Redazione – Fonte: © Radio Onda D’Urto
2 Febbraio 2021
Torniamo a occuparci della decisione del Governo italiano di revocare l’esportazione di missili e bombe d’aereo verso Arabia Saudita e Emirati Arabi Uniti. Una decisione che le associazioni pro-disarmo hanno definito di portata storica, secondo quanto riportato da Rete italiana Pace e Disarmo che ne ha dato notizia per prima, in quanto non prevede solamente la sospensione delle forniture, rimasta comunque in vigore, ma il loro blocco totale.
La Rete italiana Pace e Disarmo che cita almeno 6 diverse autorizzazioni concesse dal 2016, governo Renzi, al 2019, governo Conte-I. La Rete Pace e Disarmo esprime quindi soddisfazione per “una decisione che pone fine – una volta per tutte – alla possibilita’ che migliaia di ordigni fabbricati in Italia possano colpire strutture civili, causare vittime tra la popolazione o possano contribuire a peggiorare la gia’ grave situazione umanitaria in Yemen”.
Una narrazione che fonti “anonime” della Farnesina riportate dall’Agenzia Ansa e poi riprese da diversi organi di stampa hanno cercato di smentire sostenendo che non fu il governo Renzi a rilasciare nel 2016 la licenza alla RWM Italia per esportare 19.675 bombe MK80 all’Arabia.
Molto spazio sui quotidiani hanno trovato anche le dichiarazioni dell’amministratore delegato di RWM Italia con l’annuncio di un ricorso relativamente alle decisioni del Governo sulla revoca di licenze per l’export di bombe d’aereo e missili verso Arabia Saudita ed Emirati Arabi Uniti.
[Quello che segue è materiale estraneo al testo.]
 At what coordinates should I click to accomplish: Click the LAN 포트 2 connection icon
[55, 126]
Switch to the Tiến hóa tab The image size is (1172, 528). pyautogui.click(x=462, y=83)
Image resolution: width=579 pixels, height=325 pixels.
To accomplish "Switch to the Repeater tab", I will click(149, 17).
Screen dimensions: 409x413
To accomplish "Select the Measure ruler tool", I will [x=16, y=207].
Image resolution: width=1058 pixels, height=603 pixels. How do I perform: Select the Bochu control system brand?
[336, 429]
L’ad Fabio Sgarzi ha detto che la decisione del governo «deve mettere in allarme tutta l’industria della Difesa e non solo: un precedente grave e un colpo a un pezzo importante della nostra economia con sicuri riflessi negativi sul resto».
Relativamente al quadro normativo la Rete Disarmo ricorda che: “La legge 185 del 1990 prevede una serie di criteri molto chiari, così come fanno le norme internazionali, per la concessione di autorizzazioni all’export e armamenti. L’esportazione di sistemi d’arma non è infatti considerata un “business” usuale ma deve allinearsi alla politica estera dell’Italia e ai già ricordati criteri, tra i quali figurano come principali l’impossibilità di vendere armi verso Paesi in stato di conflitto armato, Paesi in cui siano state verificate gravi violazioni diritti umani, Paesi che eccedono nella spesa militare”. L’Arabia Saudita è il Paese del Medio Oriente che ha speso di più per gli armamenti, nel 2019, in termini assoluti, investendo 61.9 miliardi di dollari, l’8% del proprio PIL , quinto posto al mondo dopo Stati Uniti, Cina, India e Russia.
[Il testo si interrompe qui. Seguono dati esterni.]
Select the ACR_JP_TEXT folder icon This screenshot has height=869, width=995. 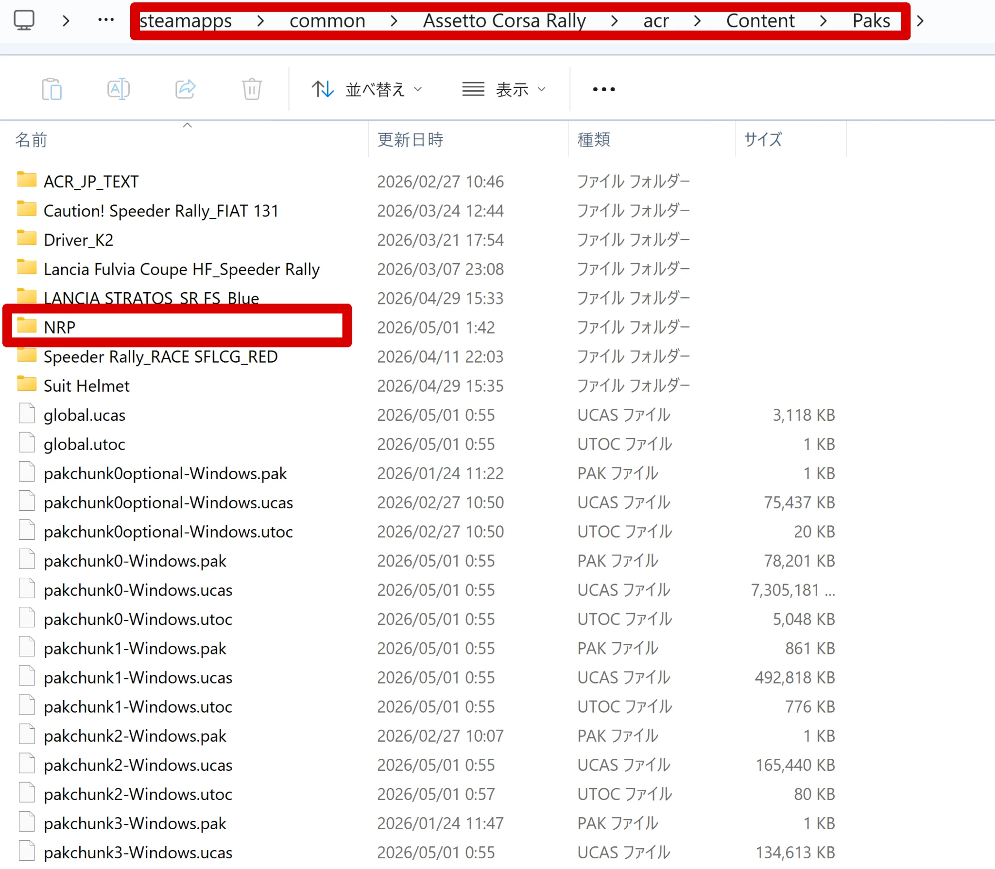tap(27, 180)
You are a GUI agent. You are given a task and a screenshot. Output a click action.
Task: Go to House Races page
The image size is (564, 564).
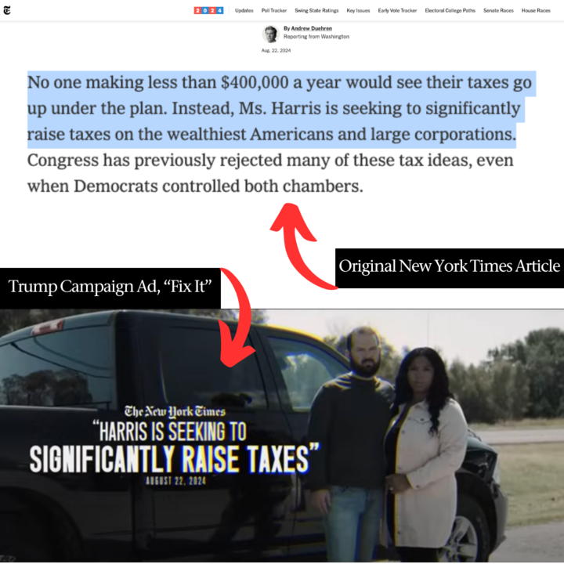point(536,10)
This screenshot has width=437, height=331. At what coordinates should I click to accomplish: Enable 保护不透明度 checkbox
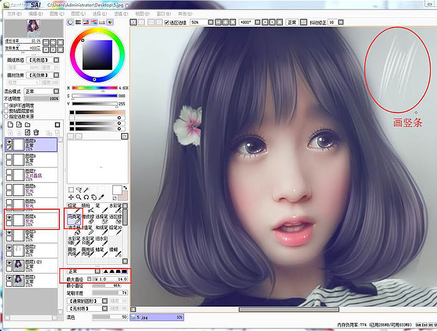coord(6,106)
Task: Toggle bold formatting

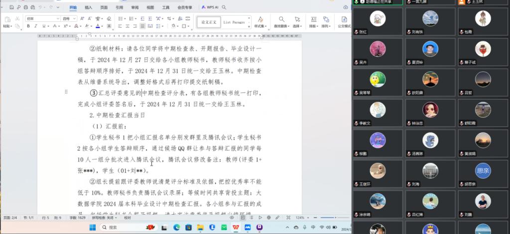Action: point(28,26)
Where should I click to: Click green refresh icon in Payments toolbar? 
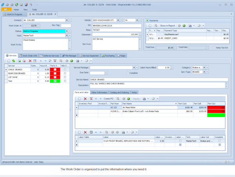(x=184, y=26)
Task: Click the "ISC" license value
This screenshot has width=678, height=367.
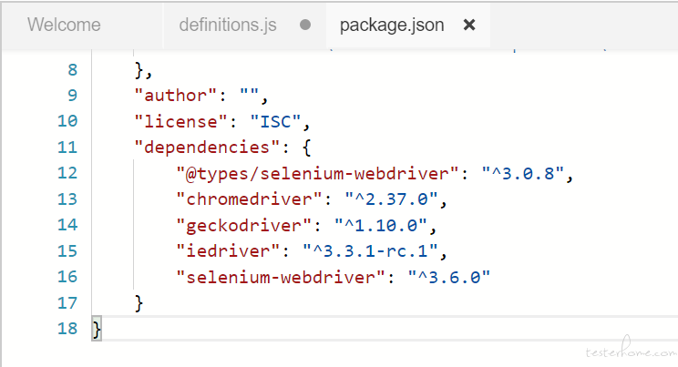Action: (x=275, y=121)
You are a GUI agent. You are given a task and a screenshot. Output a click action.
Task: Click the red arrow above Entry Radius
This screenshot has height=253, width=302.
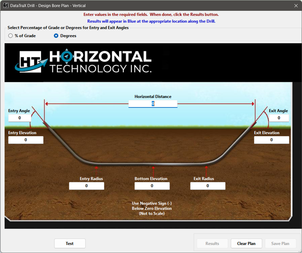(x=96, y=171)
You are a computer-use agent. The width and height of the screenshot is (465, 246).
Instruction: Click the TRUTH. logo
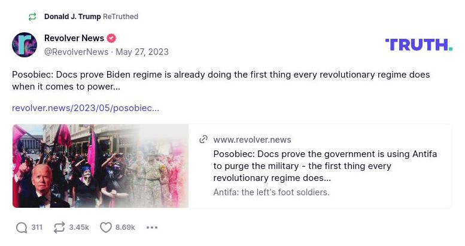419,45
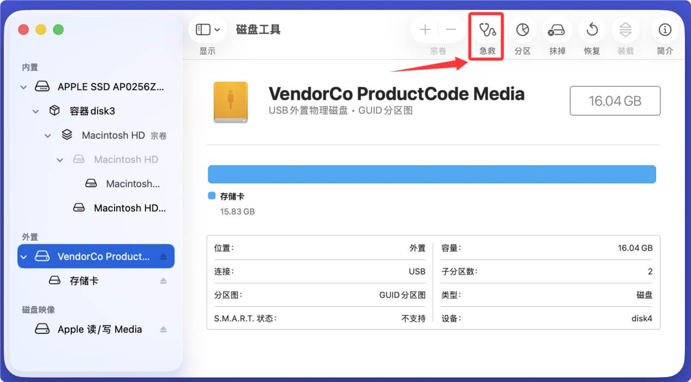
Task: Open the 显示 view options dropdown
Action: 207,29
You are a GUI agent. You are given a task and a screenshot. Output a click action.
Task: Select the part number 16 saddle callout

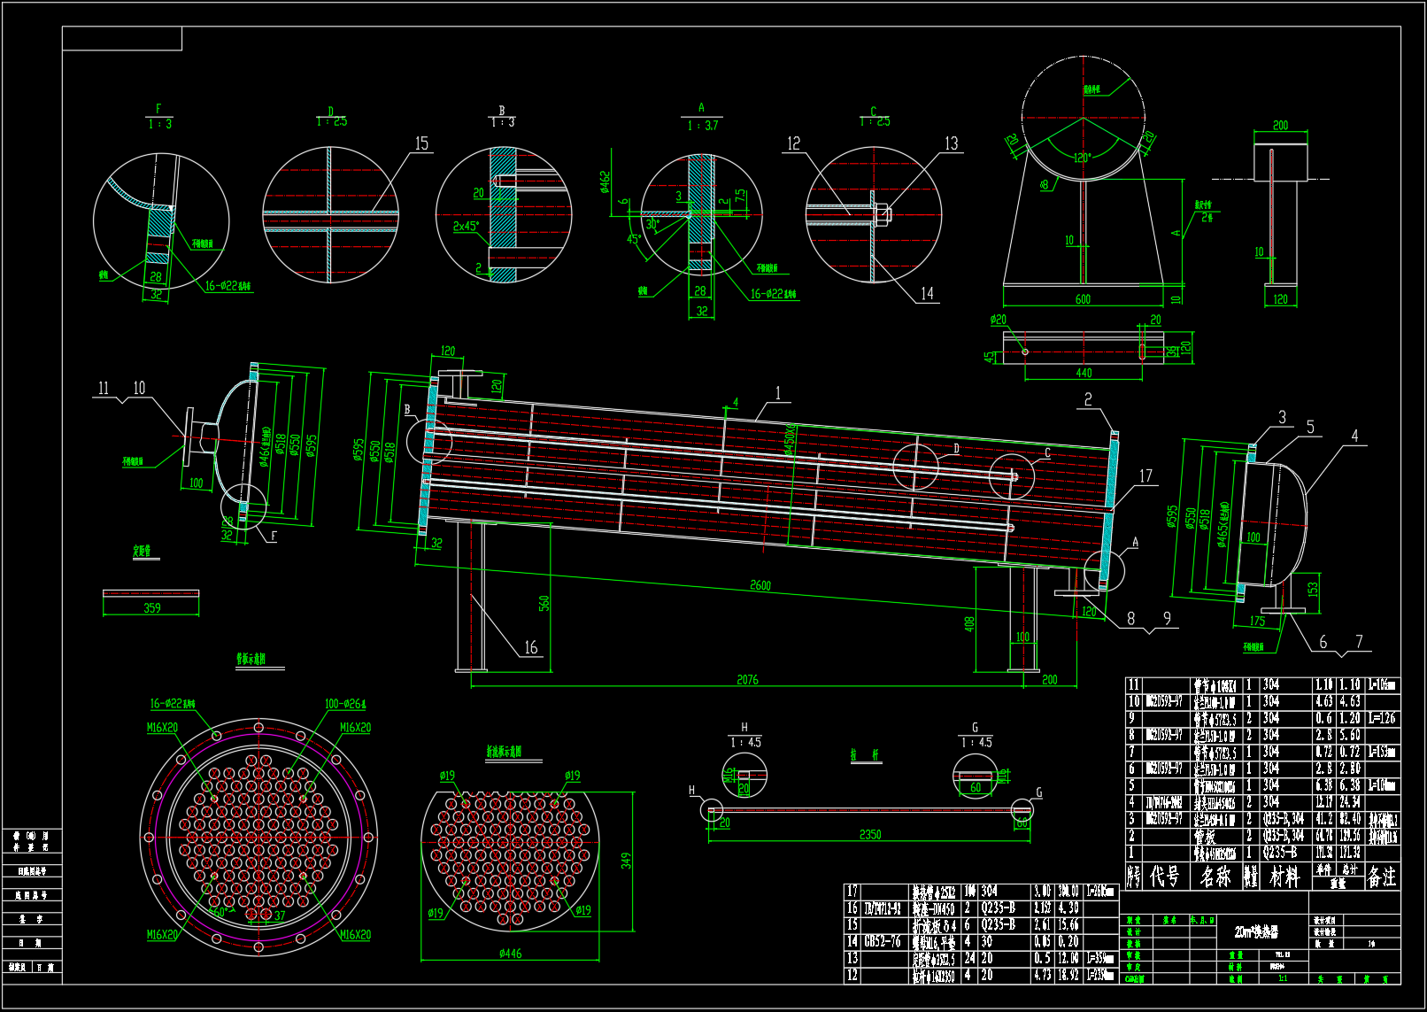click(530, 647)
Dulcis in fundo Matteo Renzi ha partecipato a un evento in Arabia Saudita della fondazione saudita Future investment initiative – di cui fa parte come consulente per un gettone che arriva fino a 80 mila dollari l’anno – dove ha definito il Paese come la patria di un «neo-rinascimento». E il 31 gennaio, in un’intervista al Corriere della Sera, è andato addirittura oltre definendo Riad a «baluardo contro l’estremismo islamico».
Il Paese che invece negli ultimi 40 anni ha maggiormente sostenuto “l’estremismo islamico” è proprio l’Arabia Saudita, che ha sovvenzionato copiosamente il filone più estremista dell’Islam, quello wahabita che è nato in quel Paese circa tre secoli fa e da cui è originato Al Qaeda.